La “satisfacción” de los espectadores no se puede comparar con las fallidas entregas de la saga Star Wars en su época Disney, y ni qué decir de los tropiezos de las sagas de los súper héroes (Marvel, DC), a excepción de los Batmans de Nolan, que podrían salvarse sin problema.

En contraparte, si bien las películas producidas primordialmente para pantalla grande siguen siendo un referente en la cultura, lo cierto es que los grandes estudios de Hollywood en sus Blockbusters apuestan menos a las historias y mucho más al espectáculo audiovisual. Basta ver en las carteleras de los complejos de cines el número de salas que ocupa un taquillazo, con versión 3D, 4D, Inglés, Subtitulada y… quizás en algunos años más, con casco de realidad virtual.

Aquellas buenas historias de antaño se han relegado entonces a los Festivales, las pequeñas salas independientes o a la renta/descarga/streaming en plataforma digital. Cosa curiosa, la gran historia que antaño sólo podía verse en pantalla grande, hoy ha sido sustituida por una especie de Viaje con su droga favorita, pero sin mayor contenido que el breve período de éxtasis. En tanto, esas historias contadas con responsabilidad y compromiso por parte de los cineastas, quedan relegadas a los circuitos de festival y a streamings por internet especializados. El buen cine afronta un desplazamiento que lo margina hacia una condición de pieza de museo; el otro, de ser un muchacho con aplomo, ahora cree que debe sentirse orgulloso por haberse convertido en golosina de centro comercial.

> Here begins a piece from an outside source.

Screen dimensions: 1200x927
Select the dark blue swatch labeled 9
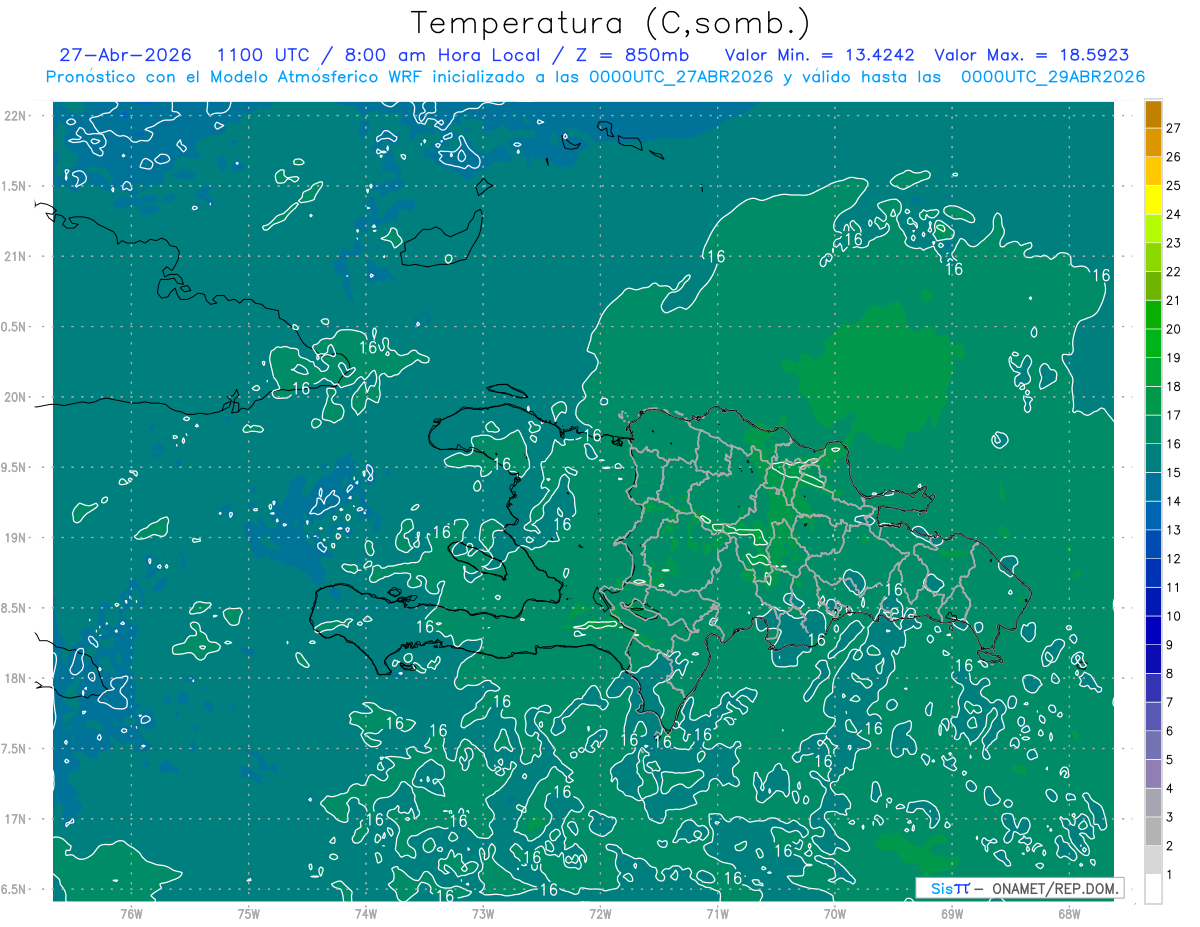tap(1153, 630)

De aquello que no hace mucho conocimos como televisión abierta cada vez queda menos. Con ello no queremos decir que habrá de desaparecer. Con la aparición de cada plataforma nueva suele hablarse de amenazas para lo que ya existe. La realidad es menos amenazante. Cuando llegó de la radio no terminó con el Circo ni con los conciertos en vivo; la llegada del Televisor tampoco enterró a la Radio. La irrupción de la Internet con sus múltiples dispositivos de navegación hasta ahora no ha extinguido a sus antecesores. Los lenguajes y sus elementos correspondientes de manifestación sólo se reajustan conforme a las realidades.

De estos y más temas hablaremos de ahora en adelante en esta sección de Metrópoli Ficción. Tenemos tela de dónde cortar, simplemente en 2017 se estrenaron más de 400 series televisivas en EUA (y con su poder de penetración de mercado, en muchos más países), cada año en el mundo se producen 6, quizá 7 mil películas de largometraje, y esta cifra aumenta, entre otras cosas, gracias a las facilidades técnicas y el abaratamiento de los insumos para la producción.

La curaduría no será cosa menor, pero haremos el esfuerzo por elegir los casos más emblemáticos. Esperamos que las siguientes entregas sean de su agrado, aunque no se promete evitar las provocaciones que causan los puntos de vista de quienes nos dedicamos a crear historias para las pantallas.